Un bilan économique présenté comme une réussite incontestable
Le discours royal a déroulé un tableau flatteur des avancées économiques du Royaume. Avec un taux de croissance de 4,9 % en 2025, le Maroc se targue désormais d’être le premier exportateur automobile en Afrique, un secteur en plein essor. Le tourisme, autre pilier, a battu des records avec près de 20 millions de visiteurs en une année, un chiffre historique.
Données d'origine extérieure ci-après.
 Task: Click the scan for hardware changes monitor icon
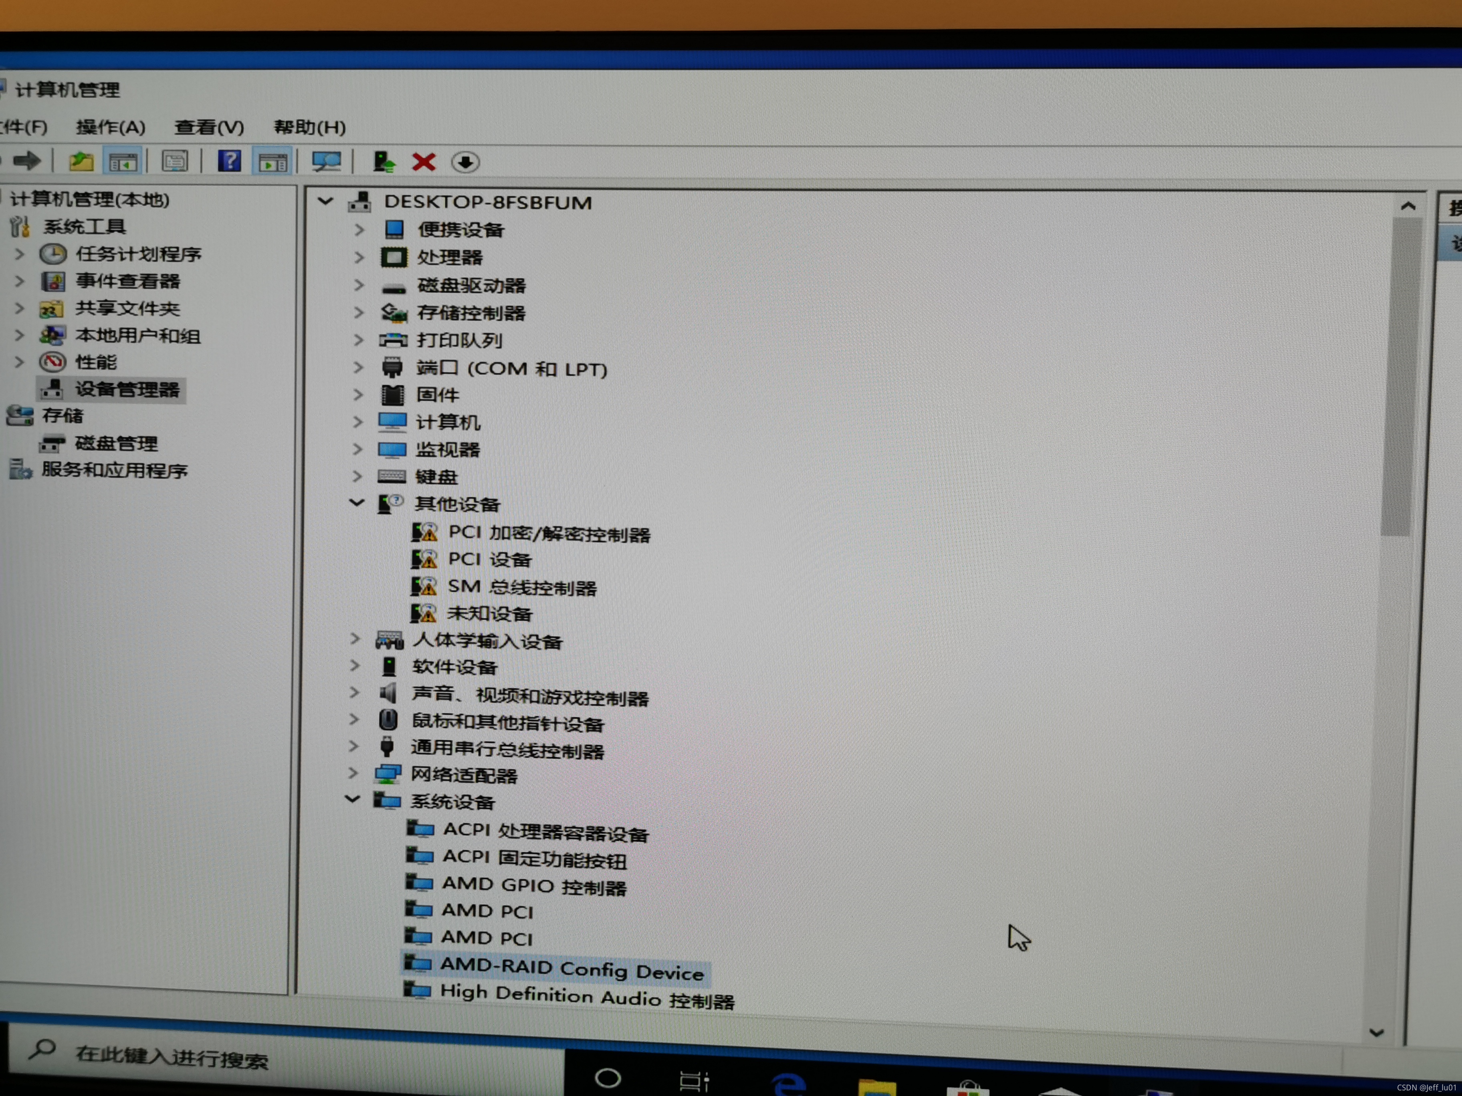(326, 162)
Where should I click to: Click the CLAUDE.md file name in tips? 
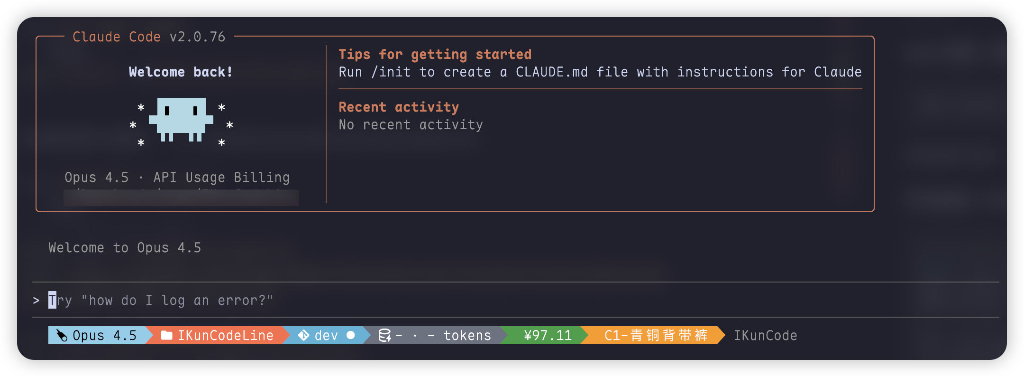[x=551, y=72]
Le souverain a souligné que ces acquis stratégiques dépassaient le cadre des mandats politiques, les présentant comme le résultat d’une vision long terme et d’une dynamique collective plutôt que d’une gestion gouvernementale ponctuelle.
« Ces résultats ne sont pas le fruit du hasard, mais d’un choix délibéré et d’une rigueur dans l’exécution », a-t-il affirmé, revendiquant ainsi une gouvernance à l’épreuve du temps.
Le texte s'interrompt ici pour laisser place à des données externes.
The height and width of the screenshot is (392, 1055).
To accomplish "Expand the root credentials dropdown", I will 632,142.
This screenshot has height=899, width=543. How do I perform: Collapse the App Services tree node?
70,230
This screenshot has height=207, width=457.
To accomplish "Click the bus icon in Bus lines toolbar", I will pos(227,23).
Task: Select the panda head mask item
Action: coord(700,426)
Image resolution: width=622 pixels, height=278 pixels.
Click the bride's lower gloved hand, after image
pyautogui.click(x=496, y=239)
La question de la responsabilité : un angle mort du discours
Si le bilan économique a été présenté comme une victoire collective, la responsabilité politique reste le parent pauvre de l’allocution. En attribuant les succès à une stratégie nationale immuable, le discours royal place naturellement l’échec sous le même prisme : celui d’un système où la responsabilité serait diluée dans l’institution plutôt que portée par des acteurs identifiables.
Cette approche soulève une contradiction de taille. Comment expliquer, après 27 ans de gouvernance sous une même vision, la persistance de défis sociaux majeurs ou de difficultés structurelles ? Le texte insiste sur la stabilité institutionnelle et appelle à une responsabilité partagée, mais évite soigneusement de désigner des responsables ou des périodes spécifiques de gestion défaillante.
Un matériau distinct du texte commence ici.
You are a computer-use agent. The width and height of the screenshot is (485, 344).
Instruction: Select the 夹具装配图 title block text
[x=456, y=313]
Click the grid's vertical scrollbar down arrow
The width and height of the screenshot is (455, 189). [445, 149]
Le roi a évoqué une autocritique constructive comme principe directeur, mais celle-ci est restée abstraite, sans lien avec des actions concrètes ou des réformes ciblées. Un paradoxe pour un discours qui se veut à la fois bilan et projet.
Un nouveau cycle sans rupture annoncée
Le souverain a annoncé l’entrée dans un nouveau cycle politique, après les prochaines élections législatives. Ce cycle devra, selon ses termes, s’articuler autour de la préservation des acquis et de la poursuite des réformes. Une continuité plutôt qu’une refonte, confirmant ainsi la ligne tracée depuis 1999.
En conclusion, le discours de 2026 apparaît comme un exercice d’équilibriste : célébrer les succès tout en esquivant les interrogations sur les ombres du règne. En réclamant la confiance pour l’avenir sans trancher sur le passé, le roi Mohammed VI laisse à la société civile et aux analystes le soin de décrypter les zones d’ombre d’un pouvoir qui s’affiche comme intouchable.